Task input START

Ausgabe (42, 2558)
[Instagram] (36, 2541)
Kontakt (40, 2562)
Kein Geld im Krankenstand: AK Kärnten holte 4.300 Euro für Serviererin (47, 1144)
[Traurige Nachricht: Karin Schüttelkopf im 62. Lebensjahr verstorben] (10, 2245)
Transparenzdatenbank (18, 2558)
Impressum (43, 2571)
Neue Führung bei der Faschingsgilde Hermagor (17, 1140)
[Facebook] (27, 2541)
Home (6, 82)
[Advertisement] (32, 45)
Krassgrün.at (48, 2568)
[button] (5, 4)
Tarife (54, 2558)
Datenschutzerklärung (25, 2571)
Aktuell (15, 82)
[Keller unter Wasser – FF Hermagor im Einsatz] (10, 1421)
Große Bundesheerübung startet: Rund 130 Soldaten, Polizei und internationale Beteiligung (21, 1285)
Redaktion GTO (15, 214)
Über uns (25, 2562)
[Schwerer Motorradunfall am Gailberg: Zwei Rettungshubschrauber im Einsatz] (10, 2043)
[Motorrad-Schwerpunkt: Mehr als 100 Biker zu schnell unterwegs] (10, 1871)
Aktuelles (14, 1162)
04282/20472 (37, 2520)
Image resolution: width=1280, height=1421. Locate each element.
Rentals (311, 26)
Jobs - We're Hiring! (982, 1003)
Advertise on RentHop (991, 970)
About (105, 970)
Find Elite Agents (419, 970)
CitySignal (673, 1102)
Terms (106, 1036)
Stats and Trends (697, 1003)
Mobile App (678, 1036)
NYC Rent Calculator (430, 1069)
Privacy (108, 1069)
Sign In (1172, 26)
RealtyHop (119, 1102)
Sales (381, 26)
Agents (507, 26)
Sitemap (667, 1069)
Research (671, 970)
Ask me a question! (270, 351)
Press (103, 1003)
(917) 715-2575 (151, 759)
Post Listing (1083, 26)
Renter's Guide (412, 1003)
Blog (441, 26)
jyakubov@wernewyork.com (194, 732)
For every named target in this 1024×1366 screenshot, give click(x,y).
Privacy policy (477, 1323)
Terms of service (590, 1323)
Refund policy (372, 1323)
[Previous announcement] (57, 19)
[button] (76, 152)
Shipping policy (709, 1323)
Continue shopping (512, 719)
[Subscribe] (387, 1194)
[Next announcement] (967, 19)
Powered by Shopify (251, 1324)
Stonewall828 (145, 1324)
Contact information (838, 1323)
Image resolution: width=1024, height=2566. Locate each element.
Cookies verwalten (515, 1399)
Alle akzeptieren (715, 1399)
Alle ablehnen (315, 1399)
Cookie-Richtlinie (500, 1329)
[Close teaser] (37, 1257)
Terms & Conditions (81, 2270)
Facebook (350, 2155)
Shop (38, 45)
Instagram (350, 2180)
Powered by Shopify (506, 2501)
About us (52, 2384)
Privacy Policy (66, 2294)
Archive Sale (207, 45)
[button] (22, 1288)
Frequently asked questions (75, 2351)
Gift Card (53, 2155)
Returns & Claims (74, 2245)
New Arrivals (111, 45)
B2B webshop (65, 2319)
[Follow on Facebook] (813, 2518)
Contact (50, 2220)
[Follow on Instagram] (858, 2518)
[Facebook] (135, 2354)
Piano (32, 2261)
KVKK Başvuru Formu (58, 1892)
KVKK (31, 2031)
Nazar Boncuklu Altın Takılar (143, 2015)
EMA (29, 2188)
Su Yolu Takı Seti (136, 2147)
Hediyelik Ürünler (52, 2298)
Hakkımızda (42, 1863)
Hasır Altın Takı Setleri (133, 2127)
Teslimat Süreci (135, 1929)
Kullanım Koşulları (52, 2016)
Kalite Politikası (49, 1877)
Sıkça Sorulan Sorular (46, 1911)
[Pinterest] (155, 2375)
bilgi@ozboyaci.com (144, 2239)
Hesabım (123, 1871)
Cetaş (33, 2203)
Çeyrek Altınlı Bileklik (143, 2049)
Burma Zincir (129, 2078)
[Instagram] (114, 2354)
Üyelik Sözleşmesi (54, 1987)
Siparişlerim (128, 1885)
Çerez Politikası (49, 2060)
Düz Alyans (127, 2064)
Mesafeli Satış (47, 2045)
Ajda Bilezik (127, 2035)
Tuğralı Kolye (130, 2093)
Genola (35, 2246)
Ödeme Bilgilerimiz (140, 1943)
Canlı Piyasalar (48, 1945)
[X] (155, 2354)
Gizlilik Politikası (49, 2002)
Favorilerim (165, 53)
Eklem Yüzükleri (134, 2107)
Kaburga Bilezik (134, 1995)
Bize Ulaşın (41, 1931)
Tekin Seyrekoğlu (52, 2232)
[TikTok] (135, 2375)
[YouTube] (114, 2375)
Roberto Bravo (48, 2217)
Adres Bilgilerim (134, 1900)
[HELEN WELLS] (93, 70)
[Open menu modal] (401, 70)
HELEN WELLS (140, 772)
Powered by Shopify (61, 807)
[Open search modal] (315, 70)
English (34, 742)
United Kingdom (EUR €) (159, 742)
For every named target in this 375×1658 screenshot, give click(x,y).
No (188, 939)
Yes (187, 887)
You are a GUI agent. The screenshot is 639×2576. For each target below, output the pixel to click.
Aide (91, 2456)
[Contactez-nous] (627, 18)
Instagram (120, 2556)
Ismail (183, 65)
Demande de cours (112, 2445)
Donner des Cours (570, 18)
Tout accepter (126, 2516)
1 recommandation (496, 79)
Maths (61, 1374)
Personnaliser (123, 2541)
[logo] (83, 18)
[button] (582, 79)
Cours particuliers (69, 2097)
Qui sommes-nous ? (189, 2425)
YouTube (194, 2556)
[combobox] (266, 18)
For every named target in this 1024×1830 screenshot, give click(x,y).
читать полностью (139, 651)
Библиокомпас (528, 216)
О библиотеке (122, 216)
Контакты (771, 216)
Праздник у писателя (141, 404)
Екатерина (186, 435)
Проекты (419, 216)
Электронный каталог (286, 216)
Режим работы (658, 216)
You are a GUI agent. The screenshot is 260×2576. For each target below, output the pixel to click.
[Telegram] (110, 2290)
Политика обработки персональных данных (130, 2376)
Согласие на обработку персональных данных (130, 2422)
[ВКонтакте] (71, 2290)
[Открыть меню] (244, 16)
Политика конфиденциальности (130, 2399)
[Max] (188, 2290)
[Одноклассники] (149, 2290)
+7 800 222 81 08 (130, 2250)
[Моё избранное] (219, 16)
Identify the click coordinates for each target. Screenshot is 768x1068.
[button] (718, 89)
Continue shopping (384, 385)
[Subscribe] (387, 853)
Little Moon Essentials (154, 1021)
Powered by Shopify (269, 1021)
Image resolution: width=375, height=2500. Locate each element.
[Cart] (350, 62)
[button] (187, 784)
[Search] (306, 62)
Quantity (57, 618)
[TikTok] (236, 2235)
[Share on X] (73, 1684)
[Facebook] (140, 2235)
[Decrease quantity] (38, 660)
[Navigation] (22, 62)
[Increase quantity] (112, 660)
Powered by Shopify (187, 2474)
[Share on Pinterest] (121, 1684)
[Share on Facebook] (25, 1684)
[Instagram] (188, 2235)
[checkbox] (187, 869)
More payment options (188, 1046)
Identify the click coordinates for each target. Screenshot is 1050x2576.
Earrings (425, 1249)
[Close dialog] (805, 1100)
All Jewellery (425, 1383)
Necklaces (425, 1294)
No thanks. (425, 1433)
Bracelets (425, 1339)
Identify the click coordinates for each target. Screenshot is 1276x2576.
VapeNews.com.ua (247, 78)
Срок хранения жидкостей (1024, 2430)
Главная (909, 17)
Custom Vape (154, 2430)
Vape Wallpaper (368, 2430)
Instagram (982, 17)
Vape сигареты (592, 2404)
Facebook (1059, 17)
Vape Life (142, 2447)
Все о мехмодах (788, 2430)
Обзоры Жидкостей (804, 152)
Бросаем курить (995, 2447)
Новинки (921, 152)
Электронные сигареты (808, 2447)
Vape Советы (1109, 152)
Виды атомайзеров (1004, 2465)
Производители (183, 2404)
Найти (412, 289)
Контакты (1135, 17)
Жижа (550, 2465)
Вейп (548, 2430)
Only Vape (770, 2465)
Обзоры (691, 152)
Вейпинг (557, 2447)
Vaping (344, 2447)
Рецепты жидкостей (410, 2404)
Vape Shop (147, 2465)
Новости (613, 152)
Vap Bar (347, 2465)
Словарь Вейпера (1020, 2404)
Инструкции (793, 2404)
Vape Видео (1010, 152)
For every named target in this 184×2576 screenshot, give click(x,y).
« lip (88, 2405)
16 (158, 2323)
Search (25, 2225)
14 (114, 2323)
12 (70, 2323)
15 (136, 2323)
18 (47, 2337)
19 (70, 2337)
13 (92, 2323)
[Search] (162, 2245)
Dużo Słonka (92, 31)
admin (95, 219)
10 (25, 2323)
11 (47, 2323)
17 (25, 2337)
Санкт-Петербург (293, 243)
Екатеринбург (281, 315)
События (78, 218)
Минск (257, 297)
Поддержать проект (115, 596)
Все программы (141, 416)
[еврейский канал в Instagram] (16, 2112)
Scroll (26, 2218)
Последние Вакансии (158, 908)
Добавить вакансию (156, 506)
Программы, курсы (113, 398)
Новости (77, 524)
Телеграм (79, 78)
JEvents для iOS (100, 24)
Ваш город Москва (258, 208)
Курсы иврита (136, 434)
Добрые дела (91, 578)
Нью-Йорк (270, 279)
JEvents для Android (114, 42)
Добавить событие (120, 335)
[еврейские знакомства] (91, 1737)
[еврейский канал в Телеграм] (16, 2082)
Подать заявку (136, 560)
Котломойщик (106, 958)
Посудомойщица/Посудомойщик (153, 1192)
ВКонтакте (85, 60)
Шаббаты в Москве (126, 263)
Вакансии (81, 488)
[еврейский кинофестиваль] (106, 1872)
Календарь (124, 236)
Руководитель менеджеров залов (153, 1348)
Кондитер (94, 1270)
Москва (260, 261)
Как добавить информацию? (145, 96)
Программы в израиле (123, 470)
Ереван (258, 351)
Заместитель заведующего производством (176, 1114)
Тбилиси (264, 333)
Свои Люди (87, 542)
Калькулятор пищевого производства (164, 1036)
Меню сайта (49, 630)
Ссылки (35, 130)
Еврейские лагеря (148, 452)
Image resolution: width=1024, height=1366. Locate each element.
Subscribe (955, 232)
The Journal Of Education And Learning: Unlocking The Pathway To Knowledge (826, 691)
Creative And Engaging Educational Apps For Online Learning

Task input END

- **Work item**
All lines of the records above with the word "Facebook" in them are to be copied.

- **Response to the exercise**
[Facebook] (27, 2541)
Facebook (350, 2155)
[Follow on Facebook] (813, 2518)
[Facebook] (135, 2354)
[Facebook] (140, 2235)
[Share on Facebook] (25, 1684)
Facebook (1059, 17)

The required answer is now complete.